How many of you out there feel like you will never see your family again? I do. I live out of state from my Mom, Dad, Daughter, two grandkids I know I will never see again. I will not take a chance of giving this "condition" to them. Does that sound like someone that is delusional to you?
My life is over. It will never be the same. These people think that is the way I want it to be? They are the ones that are nuts. I ache every day missing my family. They know nothing of this, and I am okay with the fact that I will end my life sometime soon. I have nothing to live for.
My loved ones are not only living 1000 miles away, they have no idea I've contracted this disease which doesn't allow me to live my life to any degree of joy and pleasure any longer. And the people who are suppose to help me just slapped me in the face. All 9 of them I've seen so far.

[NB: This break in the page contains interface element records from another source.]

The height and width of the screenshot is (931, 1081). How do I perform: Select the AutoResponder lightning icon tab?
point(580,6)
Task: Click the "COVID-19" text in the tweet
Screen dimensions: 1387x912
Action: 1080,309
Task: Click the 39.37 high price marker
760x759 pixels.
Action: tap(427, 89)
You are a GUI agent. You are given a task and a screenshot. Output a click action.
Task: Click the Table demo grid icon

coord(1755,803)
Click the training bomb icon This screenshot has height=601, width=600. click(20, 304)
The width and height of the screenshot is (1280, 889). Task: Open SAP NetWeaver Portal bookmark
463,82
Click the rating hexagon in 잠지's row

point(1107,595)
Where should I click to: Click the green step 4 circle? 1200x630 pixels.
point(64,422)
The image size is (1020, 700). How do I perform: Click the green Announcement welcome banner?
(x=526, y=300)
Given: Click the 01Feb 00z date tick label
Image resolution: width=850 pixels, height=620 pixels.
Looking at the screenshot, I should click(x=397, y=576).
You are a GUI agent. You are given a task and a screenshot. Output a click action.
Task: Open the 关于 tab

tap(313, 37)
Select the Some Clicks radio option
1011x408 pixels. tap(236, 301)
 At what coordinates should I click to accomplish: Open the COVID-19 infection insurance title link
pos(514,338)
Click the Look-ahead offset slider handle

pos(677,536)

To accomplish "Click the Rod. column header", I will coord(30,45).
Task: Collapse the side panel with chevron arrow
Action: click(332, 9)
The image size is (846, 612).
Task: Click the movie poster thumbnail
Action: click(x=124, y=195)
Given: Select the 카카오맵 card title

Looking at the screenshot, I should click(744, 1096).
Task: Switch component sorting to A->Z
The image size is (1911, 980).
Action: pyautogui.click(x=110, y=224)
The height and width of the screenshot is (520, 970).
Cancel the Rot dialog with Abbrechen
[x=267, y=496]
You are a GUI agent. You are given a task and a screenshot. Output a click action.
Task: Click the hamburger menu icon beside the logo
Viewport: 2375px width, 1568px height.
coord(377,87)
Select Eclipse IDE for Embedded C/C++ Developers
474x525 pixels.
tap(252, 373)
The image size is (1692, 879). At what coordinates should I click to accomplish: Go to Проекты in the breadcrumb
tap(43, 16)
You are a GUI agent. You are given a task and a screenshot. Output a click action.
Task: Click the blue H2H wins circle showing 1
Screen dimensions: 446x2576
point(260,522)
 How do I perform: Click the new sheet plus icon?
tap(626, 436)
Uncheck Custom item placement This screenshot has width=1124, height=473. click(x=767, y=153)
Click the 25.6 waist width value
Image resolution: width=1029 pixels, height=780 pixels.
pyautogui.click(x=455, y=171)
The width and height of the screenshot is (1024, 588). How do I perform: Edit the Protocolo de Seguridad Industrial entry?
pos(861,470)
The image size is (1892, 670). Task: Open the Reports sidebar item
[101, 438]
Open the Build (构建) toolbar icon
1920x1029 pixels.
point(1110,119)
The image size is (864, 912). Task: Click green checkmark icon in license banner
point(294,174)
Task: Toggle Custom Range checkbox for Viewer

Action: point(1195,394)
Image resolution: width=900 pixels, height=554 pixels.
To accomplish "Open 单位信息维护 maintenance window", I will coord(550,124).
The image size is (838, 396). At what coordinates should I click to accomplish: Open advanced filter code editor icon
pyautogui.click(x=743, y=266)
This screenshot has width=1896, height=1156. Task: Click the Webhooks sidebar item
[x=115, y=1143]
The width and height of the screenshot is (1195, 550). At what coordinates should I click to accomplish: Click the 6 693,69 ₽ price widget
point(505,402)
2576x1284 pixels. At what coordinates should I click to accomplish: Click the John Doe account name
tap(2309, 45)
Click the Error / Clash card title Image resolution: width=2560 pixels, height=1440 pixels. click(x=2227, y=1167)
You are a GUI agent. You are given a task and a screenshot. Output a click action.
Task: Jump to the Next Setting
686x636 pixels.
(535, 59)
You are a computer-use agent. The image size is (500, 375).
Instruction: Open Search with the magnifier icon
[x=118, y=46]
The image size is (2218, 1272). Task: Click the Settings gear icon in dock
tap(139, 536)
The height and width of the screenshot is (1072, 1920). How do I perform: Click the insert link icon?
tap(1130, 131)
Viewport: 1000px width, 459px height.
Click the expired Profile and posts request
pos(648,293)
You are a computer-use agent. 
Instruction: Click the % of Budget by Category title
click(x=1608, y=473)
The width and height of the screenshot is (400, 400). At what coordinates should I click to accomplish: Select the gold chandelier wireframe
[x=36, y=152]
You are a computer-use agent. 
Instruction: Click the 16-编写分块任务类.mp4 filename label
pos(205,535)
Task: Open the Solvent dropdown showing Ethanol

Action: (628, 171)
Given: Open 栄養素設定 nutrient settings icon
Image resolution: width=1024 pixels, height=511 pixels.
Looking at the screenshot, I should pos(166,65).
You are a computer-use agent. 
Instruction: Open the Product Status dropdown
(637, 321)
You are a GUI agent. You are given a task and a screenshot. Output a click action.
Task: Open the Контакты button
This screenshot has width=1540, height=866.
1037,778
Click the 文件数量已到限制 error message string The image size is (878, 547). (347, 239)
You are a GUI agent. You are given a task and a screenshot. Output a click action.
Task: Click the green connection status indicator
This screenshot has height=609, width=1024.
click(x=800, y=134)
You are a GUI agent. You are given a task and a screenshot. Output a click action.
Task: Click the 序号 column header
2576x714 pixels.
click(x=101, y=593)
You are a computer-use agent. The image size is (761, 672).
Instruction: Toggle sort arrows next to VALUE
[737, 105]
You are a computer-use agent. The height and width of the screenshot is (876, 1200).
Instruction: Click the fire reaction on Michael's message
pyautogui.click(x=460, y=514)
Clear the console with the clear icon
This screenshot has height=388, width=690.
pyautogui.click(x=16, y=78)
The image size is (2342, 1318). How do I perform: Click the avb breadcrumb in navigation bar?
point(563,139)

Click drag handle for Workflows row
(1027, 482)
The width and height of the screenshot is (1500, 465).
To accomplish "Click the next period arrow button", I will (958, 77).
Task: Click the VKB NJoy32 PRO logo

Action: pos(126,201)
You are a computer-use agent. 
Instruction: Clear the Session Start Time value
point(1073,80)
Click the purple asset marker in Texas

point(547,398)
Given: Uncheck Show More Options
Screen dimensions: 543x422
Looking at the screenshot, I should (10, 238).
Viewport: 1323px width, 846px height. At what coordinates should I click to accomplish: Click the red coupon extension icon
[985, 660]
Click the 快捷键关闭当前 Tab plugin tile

So, feel free to drop me a line & let me know. I sure hope it works. Remember, I promise nothing, but I was so excited when I got such good results and got some of those things that don't exist out of me, you would not believe. If you would like to give me a little tip, reply below, or use my email address which is tldavis0824(at)yahoo(dot)com (so is my paypal account if you would like to help me re-coup the small fortune I spent to get this result, and I hope it works for you).
Good luck to everyone. I wish you the best, and I'm so sorry we've had the very people that are supposed to help us, turn their backs on us. Keep your chin up and don't give up. It's only a matter of time, God knows how much, before they acknowledge that it exists.
(Reminiscent of doctors ignoring AIDS and allowing how many people to get sick and die before they acknowledged it existed.)
Take a bath, take several baths, relax! Clean that tub and clean that skin of yours. GOOD LUCK!!!